## REQUIRED WORK
Copy the following material verbatim, keeping every line as it appears.
+++
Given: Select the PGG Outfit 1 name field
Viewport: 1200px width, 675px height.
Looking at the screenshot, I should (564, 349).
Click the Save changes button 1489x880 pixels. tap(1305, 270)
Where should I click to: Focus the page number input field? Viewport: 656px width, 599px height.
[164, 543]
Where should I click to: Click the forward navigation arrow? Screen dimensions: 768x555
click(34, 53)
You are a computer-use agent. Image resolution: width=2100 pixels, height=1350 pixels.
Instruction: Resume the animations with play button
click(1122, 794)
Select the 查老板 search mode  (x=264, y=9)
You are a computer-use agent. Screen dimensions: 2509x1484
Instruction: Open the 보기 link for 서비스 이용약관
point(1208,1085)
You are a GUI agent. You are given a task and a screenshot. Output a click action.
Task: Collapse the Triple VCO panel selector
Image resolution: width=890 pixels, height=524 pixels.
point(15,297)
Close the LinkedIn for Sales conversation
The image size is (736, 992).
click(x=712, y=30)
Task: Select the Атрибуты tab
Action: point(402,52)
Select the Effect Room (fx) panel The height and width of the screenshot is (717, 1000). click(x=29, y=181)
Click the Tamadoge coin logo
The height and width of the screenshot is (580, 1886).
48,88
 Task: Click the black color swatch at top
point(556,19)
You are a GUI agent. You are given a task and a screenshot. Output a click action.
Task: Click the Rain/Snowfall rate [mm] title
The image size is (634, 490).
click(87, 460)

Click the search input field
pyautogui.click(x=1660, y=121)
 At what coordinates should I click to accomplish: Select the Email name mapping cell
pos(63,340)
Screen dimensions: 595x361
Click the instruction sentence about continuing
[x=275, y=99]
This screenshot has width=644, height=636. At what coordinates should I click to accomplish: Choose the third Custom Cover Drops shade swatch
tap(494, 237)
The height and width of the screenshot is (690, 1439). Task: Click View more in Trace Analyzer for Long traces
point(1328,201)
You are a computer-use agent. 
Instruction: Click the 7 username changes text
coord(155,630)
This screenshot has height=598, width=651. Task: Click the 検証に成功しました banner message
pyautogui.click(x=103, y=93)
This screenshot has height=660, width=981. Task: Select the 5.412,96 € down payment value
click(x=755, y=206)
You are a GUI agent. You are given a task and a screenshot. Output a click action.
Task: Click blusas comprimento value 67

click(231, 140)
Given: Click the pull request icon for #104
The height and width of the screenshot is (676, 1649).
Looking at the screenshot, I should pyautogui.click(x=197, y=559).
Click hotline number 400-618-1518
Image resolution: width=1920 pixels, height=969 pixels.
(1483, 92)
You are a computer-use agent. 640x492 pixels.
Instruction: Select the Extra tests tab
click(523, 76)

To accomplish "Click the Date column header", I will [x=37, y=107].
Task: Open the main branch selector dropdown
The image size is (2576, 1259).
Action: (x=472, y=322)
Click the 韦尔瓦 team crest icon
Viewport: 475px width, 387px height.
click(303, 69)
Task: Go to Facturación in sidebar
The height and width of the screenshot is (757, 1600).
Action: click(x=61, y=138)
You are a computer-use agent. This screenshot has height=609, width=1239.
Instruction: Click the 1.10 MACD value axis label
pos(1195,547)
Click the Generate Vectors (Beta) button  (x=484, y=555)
+++
## FULL OUTPUT
Given: Select the PGG Outfit 1 name field
Viewport: 1200px width, 675px height.
Looking at the screenshot, I should (564, 349).
Click the Save changes button 1489x880 pixels. tap(1305, 270)
Where should I click to: Focus the page number input field? Viewport: 656px width, 599px height.
[164, 543]
Where should I click to: Click the forward navigation arrow? Screen dimensions: 768x555
click(34, 53)
You are a computer-use agent. Image resolution: width=2100 pixels, height=1350 pixels.
Instruction: Resume the animations with play button
click(1122, 794)
Select the 查老板 search mode  (x=264, y=9)
You are a computer-use agent. Screen dimensions: 2509x1484
Instruction: Open the 보기 link for 서비스 이용약관
point(1208,1085)
You are a GUI agent. You are given a task and a screenshot. Output a click action.
Task: Collapse the Triple VCO panel selector
Image resolution: width=890 pixels, height=524 pixels.
point(15,297)
Close the LinkedIn for Sales conversation
The image size is (736, 992).
click(x=712, y=30)
Task: Select the Атрибуты tab
Action: point(402,52)
Select the Effect Room (fx) panel The height and width of the screenshot is (717, 1000). click(x=29, y=181)
Click the Tamadoge coin logo
The height and width of the screenshot is (580, 1886).
48,88
 Task: Click the black color swatch at top
point(556,19)
You are a GUI agent. You are given a task and a screenshot. Output a click action.
Task: Click the Rain/Snowfall rate [mm] title
The image size is (634, 490).
click(87, 460)

Click the search input field
pyautogui.click(x=1660, y=121)
 At what coordinates should I click to accomplish: Select the Email name mapping cell
pos(63,340)
Screen dimensions: 595x361
Click the instruction sentence about continuing
[x=275, y=99]
This screenshot has width=644, height=636. At what coordinates should I click to accomplish: Choose the third Custom Cover Drops shade swatch
tap(494, 237)
The height and width of the screenshot is (690, 1439). Task: Click View more in Trace Analyzer for Long traces
point(1328,201)
You are a computer-use agent. 
Instruction: Click the 7 username changes text
coord(155,630)
This screenshot has height=598, width=651. Task: Click the 検証に成功しました banner message
pyautogui.click(x=103, y=93)
This screenshot has height=660, width=981. Task: Select the 5.412,96 € down payment value
click(x=755, y=206)
You are a GUI agent. You are given a task and a screenshot. Output a click action.
Task: Click blusas comprimento value 67

click(231, 140)
Given: Click the pull request icon for #104
The height and width of the screenshot is (676, 1649).
Looking at the screenshot, I should pyautogui.click(x=197, y=559).
Click hotline number 400-618-1518
Image resolution: width=1920 pixels, height=969 pixels.
(1483, 92)
You are a computer-use agent. 640x492 pixels.
Instruction: Select the Extra tests tab
click(523, 76)

To accomplish "Click the Date column header", I will [x=37, y=107].
Task: Open the main branch selector dropdown
The image size is (2576, 1259).
Action: (x=472, y=322)
Click the 韦尔瓦 team crest icon
Viewport: 475px width, 387px height.
click(303, 69)
Task: Go to Facturación in sidebar
The height and width of the screenshot is (757, 1600).
Action: click(x=61, y=138)
You are a computer-use agent. This screenshot has height=609, width=1239.
Instruction: Click the 1.10 MACD value axis label
pos(1195,547)
Click the Generate Vectors (Beta) button  (x=484, y=555)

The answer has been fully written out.